The wine as seen against the background of the sun setting on the Mediterranean Sea

We opened this wine and were embraced by earthy aromas of grasses and trees. You must excuse me when I state that my taste buds spoke of slate and granite mineral flavors intertwined with a background of Granny Smith apples. The Yarden tasting notes, which I read only after recording my own reactions, also included “hints of mineral and spice.” I apologize for using a taste descriptor that does not readily relate to something that we usually place in our mouths. Indeed, it is hard to describe what the minerals slate and granite taste like, but if you can imagine placing a few pebbles in your mouth that you have plucked out of a cold swift running brook, perhaps you can experience this taste. Others have said of Chardonnay that it is “flinty,” a taste and smell that’s in the air when a piece of steel is hit against a piece of flint, and meaning that it has a hard, dry, and clean taste. The French call it “gout de pierre a fusil,” or that characteristic odor that came from the muskets of the infantry of the seventeenth century.

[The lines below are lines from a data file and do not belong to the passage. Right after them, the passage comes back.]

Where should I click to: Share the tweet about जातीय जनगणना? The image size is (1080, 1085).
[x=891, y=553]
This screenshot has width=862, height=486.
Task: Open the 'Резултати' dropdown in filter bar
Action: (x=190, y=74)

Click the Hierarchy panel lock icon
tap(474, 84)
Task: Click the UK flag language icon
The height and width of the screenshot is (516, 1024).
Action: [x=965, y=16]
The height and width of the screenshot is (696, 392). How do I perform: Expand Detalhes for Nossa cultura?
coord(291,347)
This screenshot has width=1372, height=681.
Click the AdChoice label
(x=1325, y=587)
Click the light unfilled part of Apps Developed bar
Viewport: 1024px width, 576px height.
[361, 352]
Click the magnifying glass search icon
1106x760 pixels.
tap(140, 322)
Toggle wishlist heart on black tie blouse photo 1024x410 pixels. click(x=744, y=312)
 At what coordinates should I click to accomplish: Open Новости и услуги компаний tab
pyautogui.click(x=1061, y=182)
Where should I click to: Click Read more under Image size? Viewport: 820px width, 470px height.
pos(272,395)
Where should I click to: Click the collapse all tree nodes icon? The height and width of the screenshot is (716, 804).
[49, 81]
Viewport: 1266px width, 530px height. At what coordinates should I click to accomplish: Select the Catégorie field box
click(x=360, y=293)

Recently this has been the subject of a hotly contested discussion on the WineLovers.com Israel and Kosher Wine Forum. Some do not believe that minerality is a valid wine taste descriptor and others vigorously defend its use. If you are interested, it is worth reading the well balanced, and well written article in the Wall Street Journal by Lettie Teague. The author doesn’t take sides, but in the end, it is clear how she feels. I agree with her. What do you think?

The bottom line here, is that this is a very good wine. I rate it an B**. Its cost in San Diego and New York, depending on whether you buy a case or a single bottle varies from $33 to $38. Unfortunately, I cannot find what I paid for it as a purchase of a six bottle future. I’ll do a bit of research and try to correct this of information which is lacking.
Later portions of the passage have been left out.